4 Replies to "Big Pharma: if you can't treat 'em then drug 'em"

  • Saul Wasserman
    December 10, 2009 (3:52 pm)

    In fairness, we should say that these meds are very helpful to some children with very serious problems. The issue that comes up is when these meds are used for situations where the primary problems are psycho-social, eg, the quality of foster homes and residential programs.
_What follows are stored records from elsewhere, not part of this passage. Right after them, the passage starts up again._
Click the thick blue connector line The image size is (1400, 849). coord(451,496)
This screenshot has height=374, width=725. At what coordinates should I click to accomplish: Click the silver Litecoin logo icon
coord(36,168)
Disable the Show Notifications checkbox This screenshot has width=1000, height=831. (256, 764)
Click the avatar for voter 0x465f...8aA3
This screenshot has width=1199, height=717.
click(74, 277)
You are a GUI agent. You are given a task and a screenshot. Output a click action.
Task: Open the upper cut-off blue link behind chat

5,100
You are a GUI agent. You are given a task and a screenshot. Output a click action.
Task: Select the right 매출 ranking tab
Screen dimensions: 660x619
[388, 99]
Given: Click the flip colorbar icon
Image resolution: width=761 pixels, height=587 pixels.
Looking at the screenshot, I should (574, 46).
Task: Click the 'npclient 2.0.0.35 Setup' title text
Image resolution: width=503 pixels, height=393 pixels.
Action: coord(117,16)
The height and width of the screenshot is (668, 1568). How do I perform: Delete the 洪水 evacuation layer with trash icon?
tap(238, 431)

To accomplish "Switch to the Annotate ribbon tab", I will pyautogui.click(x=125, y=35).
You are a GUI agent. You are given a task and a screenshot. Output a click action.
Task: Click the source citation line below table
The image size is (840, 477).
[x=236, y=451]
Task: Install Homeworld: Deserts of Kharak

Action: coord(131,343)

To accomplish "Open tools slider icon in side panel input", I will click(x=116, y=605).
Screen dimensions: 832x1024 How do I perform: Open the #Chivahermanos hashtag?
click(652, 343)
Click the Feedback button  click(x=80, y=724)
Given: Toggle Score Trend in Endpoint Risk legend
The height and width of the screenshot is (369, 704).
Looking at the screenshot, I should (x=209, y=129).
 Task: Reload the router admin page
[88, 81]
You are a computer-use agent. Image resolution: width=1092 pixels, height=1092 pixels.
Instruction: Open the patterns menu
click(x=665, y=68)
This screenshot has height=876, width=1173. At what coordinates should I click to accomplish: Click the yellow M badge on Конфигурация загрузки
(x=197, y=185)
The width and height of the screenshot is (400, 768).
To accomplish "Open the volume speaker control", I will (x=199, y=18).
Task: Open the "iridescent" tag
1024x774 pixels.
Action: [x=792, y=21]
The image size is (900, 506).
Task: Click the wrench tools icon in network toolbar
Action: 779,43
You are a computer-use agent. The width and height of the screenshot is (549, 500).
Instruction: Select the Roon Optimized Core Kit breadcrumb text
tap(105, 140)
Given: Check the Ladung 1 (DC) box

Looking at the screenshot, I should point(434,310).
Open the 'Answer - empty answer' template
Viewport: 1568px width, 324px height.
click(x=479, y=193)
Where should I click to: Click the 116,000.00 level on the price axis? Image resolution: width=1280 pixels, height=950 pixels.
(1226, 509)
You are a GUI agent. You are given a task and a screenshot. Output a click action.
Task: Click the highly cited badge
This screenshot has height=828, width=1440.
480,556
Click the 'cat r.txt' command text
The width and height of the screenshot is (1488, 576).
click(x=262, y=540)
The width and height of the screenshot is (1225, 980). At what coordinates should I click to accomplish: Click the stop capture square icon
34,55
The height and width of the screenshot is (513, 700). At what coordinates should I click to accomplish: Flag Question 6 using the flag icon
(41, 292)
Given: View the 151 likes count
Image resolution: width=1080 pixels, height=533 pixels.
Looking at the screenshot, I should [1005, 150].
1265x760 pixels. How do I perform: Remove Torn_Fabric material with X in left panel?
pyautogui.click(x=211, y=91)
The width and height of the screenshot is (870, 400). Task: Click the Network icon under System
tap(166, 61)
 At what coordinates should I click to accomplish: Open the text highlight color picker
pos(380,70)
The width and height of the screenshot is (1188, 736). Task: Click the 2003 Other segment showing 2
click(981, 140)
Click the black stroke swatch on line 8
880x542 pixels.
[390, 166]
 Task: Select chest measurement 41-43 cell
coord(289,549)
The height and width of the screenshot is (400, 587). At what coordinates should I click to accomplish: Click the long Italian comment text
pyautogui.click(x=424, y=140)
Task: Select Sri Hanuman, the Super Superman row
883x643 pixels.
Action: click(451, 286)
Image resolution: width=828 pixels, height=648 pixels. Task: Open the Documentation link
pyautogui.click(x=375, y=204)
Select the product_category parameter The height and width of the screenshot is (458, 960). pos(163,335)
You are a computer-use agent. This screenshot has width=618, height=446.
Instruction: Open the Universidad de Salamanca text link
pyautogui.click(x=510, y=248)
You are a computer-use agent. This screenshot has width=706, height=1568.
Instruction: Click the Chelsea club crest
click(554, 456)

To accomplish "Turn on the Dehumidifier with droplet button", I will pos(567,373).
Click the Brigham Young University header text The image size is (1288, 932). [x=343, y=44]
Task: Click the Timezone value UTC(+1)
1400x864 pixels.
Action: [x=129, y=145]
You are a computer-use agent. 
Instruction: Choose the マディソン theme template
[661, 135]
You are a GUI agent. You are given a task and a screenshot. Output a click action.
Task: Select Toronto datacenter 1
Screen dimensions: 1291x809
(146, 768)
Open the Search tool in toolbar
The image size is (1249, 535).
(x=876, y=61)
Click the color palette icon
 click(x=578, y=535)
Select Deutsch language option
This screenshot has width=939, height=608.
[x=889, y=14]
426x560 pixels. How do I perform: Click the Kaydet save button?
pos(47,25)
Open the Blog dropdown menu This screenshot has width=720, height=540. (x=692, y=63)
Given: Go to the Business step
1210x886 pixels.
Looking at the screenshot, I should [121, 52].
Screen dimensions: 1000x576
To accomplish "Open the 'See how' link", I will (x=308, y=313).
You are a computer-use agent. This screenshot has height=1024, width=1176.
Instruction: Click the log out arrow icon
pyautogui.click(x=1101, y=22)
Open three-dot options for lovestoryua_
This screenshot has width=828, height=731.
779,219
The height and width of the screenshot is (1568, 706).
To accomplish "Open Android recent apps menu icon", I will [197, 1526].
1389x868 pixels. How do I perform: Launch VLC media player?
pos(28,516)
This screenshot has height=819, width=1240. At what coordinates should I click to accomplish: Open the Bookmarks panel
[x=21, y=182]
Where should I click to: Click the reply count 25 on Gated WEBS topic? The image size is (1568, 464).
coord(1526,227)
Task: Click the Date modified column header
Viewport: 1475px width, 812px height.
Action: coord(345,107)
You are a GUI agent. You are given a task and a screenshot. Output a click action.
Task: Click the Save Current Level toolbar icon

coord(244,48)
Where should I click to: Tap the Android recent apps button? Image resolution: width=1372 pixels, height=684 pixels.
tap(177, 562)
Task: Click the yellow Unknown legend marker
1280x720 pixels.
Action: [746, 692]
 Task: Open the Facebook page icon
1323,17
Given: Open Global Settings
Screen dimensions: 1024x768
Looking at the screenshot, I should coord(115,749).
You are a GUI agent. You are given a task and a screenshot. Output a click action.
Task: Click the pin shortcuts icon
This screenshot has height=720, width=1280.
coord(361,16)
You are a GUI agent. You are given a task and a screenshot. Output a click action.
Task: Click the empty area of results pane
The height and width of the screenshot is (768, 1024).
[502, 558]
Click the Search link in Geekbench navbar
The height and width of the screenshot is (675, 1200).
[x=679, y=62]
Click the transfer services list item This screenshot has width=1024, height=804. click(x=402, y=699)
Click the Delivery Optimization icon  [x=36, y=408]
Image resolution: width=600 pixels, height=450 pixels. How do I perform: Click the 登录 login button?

  • _anon_TN_EXFoster child
    December 10, 2009 (5:15 pm)

    This was common in TN foster children as well , when there were no foster homes they stuck kids in RTC (Residential treatment facilities. NO ONE was allowed not to have meds , EVERYONE was bipolar and on bipolar meds. Years latter I was told I was never bi-polar to begin with but the label stuck. Everyone had to take meds , everyone HAD to get adivan , everyone had to take deroprovera shots. EVERYONE.

    Doctors attributed miscarriages (as an adult) , chronic low blood pressure (and heart damage) and problems in my hemoglobin (Blood ) Synthesis to this unwarranted usage of high dose medications.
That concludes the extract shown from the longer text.